4. Infrastructure decisions (and explicit non-decisions)

A senior reviewer judges what you didn't add as much as what you did.

Tech Decision Rationale
SQLite ✅ now Single-user, zero-ops, file-backed durability, WAL concurrency. Correct for this scale.
Docker + named volume ✅ v0.2 Always-on + restart-safe data without a server. Right-sized ops.
Postgres ⏳ when multi-user Only when concurrent writers / a hosted tier exist. Migration path noted in the repository layer.
Redis ⏳ when there's shared cross-process state / rate-limit coordination Today APScheduler + SQLite suffice. No cache to justify it.
Kafka / queues ⏳ when fan-out across services exists A single poll loop is not a streaming workload. Adding it now is cosplay, not architecture.
Kubernetes ❌ until a real fleet exists One always-on process belongs in docker compose/systemd, not k8s.
Vector store ✅ SQLite (for v1.0 RAG) Personal corpus is small; embed into SQLite (sqlite-vec) or in-memory cosine. A hosted/served vector DB is unjustified at single-user scale. ADR 006
Fine-tuning on personal data ❌ use RAG instead Baking personal data into weights breaks deletability/freshness/privacy. RAG grounds answers and stays deletable. Optional future LoRA for writing style only, never facts. ADR 006
Knowledge graph / graph DB profile.yaml + derived SQLite relations give explainable matching without Neo4j ops.
Bun / JS toolchain ⏳ with the web UI The Python engine doesn't need it.
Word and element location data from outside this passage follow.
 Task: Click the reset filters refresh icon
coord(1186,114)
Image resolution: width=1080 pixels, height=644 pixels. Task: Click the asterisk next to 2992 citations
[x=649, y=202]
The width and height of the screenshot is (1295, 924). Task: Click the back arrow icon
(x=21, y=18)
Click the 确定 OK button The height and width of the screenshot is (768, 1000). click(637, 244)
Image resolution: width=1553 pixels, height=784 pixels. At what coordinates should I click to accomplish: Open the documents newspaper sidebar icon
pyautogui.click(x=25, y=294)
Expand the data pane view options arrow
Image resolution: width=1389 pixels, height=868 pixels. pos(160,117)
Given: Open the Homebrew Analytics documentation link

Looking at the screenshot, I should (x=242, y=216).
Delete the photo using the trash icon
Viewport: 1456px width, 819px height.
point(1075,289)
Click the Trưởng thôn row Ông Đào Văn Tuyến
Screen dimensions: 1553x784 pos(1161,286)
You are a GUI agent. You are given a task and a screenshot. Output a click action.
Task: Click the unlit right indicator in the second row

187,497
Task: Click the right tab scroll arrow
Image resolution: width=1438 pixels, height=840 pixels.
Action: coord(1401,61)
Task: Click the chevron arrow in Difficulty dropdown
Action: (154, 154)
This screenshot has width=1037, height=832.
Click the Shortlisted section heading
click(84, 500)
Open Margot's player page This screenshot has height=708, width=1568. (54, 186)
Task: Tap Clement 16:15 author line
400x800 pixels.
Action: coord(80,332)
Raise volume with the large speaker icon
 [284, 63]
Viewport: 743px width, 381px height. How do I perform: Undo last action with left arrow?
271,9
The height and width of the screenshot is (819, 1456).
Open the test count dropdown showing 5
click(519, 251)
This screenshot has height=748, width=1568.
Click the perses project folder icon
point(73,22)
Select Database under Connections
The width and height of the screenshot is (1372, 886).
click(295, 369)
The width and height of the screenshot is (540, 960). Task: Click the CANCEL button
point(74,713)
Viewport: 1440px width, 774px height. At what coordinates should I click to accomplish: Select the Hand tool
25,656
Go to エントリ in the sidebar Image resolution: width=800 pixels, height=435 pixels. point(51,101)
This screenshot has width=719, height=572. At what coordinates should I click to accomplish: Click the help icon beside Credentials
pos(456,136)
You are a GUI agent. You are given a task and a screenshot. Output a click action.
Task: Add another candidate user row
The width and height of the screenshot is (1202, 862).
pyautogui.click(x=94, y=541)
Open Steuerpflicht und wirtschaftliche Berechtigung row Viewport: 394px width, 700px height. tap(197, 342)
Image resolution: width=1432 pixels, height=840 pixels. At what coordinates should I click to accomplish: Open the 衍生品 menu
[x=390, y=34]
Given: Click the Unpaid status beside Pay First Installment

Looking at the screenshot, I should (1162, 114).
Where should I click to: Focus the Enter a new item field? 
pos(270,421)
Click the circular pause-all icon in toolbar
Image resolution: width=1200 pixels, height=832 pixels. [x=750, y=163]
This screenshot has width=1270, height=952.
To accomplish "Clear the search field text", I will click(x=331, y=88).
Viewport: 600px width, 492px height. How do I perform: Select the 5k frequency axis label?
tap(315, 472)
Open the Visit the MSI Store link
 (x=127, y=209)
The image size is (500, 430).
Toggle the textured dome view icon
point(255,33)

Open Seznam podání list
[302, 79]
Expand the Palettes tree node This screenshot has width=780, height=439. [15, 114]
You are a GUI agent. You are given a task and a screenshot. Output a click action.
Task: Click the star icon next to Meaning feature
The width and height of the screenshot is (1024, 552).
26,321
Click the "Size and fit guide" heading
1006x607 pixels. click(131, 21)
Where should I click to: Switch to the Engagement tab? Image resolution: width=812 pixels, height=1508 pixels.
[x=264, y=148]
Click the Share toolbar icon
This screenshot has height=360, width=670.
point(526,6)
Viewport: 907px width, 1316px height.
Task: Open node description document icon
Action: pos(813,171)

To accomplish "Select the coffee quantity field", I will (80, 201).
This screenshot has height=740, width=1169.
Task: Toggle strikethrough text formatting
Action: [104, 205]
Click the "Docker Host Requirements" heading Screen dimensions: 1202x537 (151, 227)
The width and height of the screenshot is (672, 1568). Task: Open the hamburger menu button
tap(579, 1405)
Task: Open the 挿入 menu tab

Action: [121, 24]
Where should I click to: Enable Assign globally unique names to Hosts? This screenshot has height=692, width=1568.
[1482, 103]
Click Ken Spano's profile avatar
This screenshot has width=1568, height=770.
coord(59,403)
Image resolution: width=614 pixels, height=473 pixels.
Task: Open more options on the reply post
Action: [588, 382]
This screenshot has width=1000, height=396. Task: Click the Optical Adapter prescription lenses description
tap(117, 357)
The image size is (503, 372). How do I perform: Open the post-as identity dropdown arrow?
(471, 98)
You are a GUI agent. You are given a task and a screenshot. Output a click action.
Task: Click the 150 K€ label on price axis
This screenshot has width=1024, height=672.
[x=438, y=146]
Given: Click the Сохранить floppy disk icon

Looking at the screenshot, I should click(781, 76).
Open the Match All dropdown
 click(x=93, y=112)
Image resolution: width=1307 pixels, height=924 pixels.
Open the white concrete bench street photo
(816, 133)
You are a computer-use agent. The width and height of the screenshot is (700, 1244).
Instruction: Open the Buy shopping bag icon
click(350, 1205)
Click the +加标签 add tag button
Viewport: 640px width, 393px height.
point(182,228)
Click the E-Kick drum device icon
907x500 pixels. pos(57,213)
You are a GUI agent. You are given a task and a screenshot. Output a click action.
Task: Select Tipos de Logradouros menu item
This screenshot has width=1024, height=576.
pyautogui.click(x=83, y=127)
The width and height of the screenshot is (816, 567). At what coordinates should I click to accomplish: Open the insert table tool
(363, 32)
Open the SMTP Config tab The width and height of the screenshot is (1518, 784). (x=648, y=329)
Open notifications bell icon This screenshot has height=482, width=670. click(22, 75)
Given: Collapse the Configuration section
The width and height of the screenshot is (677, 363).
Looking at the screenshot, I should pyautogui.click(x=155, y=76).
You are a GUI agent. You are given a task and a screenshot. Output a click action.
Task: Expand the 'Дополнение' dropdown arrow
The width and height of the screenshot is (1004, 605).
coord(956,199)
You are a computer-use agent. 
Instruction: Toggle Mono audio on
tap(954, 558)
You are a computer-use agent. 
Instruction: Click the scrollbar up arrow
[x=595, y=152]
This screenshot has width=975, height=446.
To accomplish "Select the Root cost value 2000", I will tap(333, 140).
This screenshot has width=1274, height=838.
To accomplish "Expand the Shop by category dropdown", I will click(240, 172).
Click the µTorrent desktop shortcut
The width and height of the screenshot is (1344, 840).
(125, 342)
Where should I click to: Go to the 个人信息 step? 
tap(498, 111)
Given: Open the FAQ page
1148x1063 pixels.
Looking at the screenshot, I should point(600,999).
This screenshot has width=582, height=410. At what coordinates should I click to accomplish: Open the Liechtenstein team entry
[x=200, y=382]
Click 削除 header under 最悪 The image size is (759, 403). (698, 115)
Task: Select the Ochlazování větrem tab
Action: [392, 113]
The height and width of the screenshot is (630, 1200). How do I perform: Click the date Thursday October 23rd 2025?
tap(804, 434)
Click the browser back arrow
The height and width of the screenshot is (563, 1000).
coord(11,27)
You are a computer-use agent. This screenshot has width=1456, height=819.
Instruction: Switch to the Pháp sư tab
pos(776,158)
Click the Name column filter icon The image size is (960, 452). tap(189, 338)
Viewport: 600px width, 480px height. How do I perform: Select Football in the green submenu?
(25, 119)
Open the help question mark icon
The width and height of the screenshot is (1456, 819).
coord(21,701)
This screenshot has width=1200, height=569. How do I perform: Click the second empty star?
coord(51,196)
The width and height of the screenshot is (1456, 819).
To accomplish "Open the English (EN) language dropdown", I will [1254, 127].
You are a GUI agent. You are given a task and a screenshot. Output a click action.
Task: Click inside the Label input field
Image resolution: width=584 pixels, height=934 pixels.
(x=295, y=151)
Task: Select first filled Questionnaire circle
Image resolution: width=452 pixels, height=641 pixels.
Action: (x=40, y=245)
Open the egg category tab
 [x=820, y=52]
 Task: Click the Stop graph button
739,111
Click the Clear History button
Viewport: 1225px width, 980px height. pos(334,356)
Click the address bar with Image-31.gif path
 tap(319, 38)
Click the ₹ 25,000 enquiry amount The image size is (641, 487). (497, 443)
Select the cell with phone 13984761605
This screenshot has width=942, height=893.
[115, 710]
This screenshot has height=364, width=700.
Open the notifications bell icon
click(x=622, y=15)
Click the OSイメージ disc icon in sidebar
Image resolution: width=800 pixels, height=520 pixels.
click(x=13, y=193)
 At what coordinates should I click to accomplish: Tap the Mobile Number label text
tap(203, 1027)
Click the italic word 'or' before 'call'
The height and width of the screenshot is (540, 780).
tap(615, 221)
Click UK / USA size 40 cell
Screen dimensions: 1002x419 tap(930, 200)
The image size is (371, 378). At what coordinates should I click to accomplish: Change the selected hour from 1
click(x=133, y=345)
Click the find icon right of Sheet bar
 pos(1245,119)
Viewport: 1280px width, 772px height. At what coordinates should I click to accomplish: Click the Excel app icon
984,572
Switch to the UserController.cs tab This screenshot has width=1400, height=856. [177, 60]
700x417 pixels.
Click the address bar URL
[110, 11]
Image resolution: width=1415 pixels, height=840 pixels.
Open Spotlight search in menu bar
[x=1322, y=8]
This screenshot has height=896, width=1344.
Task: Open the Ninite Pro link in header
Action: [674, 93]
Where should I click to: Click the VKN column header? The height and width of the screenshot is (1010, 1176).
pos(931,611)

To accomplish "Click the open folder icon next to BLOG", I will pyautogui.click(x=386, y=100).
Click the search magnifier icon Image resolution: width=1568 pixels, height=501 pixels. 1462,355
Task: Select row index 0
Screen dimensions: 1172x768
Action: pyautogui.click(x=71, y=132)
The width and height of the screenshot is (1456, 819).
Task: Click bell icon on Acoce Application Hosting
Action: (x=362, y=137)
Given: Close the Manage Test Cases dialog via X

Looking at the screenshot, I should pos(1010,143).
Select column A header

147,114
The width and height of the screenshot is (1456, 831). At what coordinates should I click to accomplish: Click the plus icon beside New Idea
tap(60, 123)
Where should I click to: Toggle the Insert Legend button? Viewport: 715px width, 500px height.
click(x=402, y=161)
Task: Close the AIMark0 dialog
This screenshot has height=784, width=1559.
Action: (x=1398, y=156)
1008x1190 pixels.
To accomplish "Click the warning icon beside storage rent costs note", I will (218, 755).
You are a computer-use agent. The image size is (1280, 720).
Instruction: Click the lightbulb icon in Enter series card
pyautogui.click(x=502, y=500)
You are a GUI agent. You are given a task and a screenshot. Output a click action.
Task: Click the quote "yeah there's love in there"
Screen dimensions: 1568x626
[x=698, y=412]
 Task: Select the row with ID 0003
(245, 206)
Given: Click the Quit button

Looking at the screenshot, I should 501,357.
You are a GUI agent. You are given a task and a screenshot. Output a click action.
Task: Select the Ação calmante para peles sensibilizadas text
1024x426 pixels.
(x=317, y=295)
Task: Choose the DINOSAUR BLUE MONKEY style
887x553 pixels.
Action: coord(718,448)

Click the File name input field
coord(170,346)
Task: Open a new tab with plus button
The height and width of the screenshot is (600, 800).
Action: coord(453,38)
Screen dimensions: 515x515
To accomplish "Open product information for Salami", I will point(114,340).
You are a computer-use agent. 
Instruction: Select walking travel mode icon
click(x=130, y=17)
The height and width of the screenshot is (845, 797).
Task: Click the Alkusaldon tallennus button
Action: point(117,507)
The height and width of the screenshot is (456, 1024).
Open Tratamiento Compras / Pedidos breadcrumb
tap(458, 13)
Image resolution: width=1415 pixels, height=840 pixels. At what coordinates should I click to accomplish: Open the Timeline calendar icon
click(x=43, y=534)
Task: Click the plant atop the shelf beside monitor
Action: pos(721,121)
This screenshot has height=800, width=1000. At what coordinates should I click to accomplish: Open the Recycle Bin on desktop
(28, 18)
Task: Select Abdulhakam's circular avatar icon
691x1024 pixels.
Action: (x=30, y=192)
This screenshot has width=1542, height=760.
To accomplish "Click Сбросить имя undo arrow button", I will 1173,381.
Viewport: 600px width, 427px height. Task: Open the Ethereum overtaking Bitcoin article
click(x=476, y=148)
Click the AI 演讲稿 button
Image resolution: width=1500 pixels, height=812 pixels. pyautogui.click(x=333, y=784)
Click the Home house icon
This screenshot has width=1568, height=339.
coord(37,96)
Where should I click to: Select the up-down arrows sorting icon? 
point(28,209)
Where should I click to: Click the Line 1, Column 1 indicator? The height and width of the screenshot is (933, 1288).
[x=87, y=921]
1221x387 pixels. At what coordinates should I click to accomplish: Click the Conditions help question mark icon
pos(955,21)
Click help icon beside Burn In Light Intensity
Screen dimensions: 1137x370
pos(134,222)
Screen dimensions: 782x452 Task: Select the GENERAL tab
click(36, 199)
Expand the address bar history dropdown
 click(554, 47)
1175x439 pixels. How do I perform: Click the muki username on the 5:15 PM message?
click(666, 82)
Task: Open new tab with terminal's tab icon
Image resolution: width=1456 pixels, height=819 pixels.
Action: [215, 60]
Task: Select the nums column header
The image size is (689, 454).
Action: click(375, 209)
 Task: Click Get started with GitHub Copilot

The point isn't "never" — it's "not before the constraint is real," and the seams (repository layer, notifier/tailor interfaces) are designed so each can be introduced without a rewrite.

5. The agent harness (how this gets built)

This repo is built by an AI agent working for, and fully controlled by, the owner. That workflow is itself an engineered system:

  • Ownership & control. All authorship is the owner's; agents never appear as authors/committers (see .github/CODEOWNERS, AGENTS.md). The human approves outward/irreversible actions.
  • Persistent memory. Durable facts/decisions live in the agent memory store so context survives across sessions instead of being re-derived (token cost).
  • Token/context discipline. Prefer small, independently-verifiable changes; reuse existing code/tests; avoid regenerating what already exists; lean on the gates (ruff/mypy/pytest/CI) as the correctness oracle rather than re-reading everything.
  • Skills/playbooks. Repeatable procedures (add an adapter, add a notifier, cut a release) are documented so they're cheap to re-run.

6. Definition of "best open-source option"

A newcomer should, within minutes, see: green CI with real gates, typed code, honest docs (HLD/LLD/ADRs/this), a local-first privacy story, and a clean, extensible architecture — and conclude this is maintained to a professional bar. That perception is a feature; we invest in it deliberately.